「老兵」の死と明日のミャンマー

ミャンマー・カレン族独立の闘志、Saw Htay Maung氏が5月3日、本部のあるKawkareik Townshipで死亡した。1927年生まれの93歳。葬儀は今日5日に行われるという(写真はミャンマー英字紙Irrawaddyのスクリーンショット、1997年当時)。氏が長くトップを務めたKaren National Liberation Army (KNLA)第7旅団からは、「あんな経験を積んだ兵士は見たことがなく、とても寂しい」という声が聞こえる一方、「(国家統一への)政治を理解していなかった可能性がある」という声もある。Saw Htay Maung氏は確かに「我々は闘うしかない。敵は何もくれないのだ」と主張していたらしく、周囲とは軋轢を生んだ可能性が否定できない。

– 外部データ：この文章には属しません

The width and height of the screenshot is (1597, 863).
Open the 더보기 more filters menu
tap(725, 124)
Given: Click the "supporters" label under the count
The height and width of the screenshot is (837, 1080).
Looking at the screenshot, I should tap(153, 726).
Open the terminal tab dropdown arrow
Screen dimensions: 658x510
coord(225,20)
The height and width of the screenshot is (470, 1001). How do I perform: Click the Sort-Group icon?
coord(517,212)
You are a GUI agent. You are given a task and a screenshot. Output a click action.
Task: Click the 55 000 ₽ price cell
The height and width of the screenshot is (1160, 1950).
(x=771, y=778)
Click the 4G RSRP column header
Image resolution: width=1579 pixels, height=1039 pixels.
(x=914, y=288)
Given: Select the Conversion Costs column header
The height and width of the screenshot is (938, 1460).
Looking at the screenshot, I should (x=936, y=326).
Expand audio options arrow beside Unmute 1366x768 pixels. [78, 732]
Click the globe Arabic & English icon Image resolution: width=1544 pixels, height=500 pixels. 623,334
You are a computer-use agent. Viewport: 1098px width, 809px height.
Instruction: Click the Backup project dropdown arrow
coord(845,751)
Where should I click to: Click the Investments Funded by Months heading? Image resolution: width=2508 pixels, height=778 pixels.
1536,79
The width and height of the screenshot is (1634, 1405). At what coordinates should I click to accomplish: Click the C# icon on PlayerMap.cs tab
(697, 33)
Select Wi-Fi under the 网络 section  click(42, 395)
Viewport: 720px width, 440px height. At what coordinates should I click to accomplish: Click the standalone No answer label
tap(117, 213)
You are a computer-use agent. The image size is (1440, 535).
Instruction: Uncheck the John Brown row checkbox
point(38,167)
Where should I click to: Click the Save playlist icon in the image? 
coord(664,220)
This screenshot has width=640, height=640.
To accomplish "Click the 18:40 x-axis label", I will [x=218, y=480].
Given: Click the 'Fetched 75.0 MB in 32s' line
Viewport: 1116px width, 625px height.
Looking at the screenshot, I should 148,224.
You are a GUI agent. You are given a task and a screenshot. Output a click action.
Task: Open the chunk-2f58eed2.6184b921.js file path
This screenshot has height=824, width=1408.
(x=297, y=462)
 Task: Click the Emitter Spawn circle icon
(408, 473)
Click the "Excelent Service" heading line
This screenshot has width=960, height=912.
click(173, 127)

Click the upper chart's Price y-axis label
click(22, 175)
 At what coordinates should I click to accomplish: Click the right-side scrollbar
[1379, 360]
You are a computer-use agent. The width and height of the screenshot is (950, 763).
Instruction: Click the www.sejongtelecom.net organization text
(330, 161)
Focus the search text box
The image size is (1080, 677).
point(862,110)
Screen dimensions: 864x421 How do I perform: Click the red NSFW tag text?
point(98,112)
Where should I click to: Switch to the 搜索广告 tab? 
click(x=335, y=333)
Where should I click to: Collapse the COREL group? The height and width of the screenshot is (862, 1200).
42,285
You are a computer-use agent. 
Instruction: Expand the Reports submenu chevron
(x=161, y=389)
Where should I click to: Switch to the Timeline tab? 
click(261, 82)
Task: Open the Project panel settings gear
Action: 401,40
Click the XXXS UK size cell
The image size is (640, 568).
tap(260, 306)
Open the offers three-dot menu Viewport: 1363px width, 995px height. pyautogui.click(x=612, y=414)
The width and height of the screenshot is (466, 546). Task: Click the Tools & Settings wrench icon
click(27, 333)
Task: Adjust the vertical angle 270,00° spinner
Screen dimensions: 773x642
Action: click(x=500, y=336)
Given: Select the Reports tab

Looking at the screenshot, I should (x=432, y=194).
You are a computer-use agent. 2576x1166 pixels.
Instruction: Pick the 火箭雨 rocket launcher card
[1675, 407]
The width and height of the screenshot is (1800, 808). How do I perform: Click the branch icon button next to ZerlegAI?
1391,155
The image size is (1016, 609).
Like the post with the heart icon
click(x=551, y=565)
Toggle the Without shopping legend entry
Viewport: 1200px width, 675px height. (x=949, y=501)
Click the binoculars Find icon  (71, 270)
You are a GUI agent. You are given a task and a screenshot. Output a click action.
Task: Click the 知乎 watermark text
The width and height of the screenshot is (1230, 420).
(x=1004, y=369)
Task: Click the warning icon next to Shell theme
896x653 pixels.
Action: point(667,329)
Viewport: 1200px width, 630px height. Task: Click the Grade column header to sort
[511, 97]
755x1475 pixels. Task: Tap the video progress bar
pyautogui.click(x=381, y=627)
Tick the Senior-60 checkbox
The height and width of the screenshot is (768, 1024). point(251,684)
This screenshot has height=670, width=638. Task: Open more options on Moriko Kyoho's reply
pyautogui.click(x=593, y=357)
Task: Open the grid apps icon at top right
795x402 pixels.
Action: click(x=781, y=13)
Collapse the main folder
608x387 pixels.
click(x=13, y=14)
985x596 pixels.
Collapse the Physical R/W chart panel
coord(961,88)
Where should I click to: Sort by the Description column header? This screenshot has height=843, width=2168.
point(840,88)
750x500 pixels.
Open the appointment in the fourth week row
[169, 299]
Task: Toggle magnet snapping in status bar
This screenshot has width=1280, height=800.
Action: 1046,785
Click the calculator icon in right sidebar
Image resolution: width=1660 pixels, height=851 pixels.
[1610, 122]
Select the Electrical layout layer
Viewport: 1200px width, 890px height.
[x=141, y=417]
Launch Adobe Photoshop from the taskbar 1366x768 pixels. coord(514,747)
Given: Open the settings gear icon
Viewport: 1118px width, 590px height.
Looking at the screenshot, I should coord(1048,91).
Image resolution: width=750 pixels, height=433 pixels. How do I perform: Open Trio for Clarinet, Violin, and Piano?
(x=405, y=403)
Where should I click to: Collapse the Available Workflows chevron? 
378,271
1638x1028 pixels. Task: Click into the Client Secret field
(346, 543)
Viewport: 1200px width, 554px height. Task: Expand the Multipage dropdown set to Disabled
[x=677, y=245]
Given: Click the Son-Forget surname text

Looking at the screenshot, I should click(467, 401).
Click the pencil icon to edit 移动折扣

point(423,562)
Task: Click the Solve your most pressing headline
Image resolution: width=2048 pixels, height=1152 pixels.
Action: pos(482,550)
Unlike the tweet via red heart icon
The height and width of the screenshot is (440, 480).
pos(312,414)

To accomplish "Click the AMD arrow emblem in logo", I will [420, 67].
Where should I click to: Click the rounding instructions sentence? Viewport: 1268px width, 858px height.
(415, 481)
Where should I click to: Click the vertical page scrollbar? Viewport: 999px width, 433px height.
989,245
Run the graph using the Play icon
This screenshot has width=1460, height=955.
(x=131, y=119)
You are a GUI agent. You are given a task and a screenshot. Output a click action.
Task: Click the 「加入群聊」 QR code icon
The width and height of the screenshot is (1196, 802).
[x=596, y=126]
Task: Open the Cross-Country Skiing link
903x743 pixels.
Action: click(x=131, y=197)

この「誤解」は、2007年にHtay Maung氏がKNLA(及びその政党Karen National Union)から別れ、別団体であるKNU/KNLA Peace Councilを作ったことにつながっていく。

しかし各種メディアを見る限り、90を超える「老兵」への賛辞は惜しみない。ミャンマーのアウン・サン・スーチー氏は4日、Htay Maung氏の死を悼んで追悼メッセージを出した

Htay Maung氏の死が、ミャンマーの次世代移行のきっかけになればと願うばかりだ。